Once you find the line with "The height and width of the screenshot is (533, 756)." in the data that follows, repeat it and every line after it exactly, through the line with "You are a computer-use agent. Viewport: 868px".

**Task data:**
━━━

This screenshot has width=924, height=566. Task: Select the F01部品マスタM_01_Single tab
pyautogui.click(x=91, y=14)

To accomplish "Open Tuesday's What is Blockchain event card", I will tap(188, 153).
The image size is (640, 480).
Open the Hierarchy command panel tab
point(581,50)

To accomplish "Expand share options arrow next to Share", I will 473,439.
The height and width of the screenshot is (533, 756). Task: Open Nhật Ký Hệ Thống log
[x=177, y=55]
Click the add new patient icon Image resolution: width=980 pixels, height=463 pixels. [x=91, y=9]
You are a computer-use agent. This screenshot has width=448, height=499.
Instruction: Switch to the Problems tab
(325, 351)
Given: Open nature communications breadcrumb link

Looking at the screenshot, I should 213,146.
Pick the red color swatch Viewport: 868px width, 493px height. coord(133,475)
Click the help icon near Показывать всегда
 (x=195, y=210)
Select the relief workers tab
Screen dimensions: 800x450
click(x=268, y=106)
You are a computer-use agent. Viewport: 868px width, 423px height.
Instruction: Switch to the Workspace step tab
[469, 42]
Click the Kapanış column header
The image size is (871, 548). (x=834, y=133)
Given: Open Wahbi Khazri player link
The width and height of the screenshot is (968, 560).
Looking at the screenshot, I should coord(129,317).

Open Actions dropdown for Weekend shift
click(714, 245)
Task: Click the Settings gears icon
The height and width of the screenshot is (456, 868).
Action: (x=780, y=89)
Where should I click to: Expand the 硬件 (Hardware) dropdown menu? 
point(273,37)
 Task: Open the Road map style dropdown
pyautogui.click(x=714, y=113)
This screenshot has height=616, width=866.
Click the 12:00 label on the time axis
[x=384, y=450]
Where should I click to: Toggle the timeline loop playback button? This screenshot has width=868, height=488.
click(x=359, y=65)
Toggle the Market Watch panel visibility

━━━

**Written answer:**
The height and width of the screenshot is (533, 756). Task: Open Nhật Ký Hệ Thống log
[x=177, y=55]
Click the add new patient icon Image resolution: width=980 pixels, height=463 pixels. [x=91, y=9]
You are a computer-use agent. This screenshot has width=448, height=499.
Instruction: Switch to the Problems tab
(325, 351)
Given: Open nature communications breadcrumb link

Looking at the screenshot, I should 213,146.
Pick the red color swatch Viewport: 868px width, 493px height. coord(133,475)
Click the help icon near Показывать всегда
 (x=195, y=210)
Select the relief workers tab
Screen dimensions: 800x450
click(x=268, y=106)
You are a computer-use agent. Viewport: 868px width, 423px height.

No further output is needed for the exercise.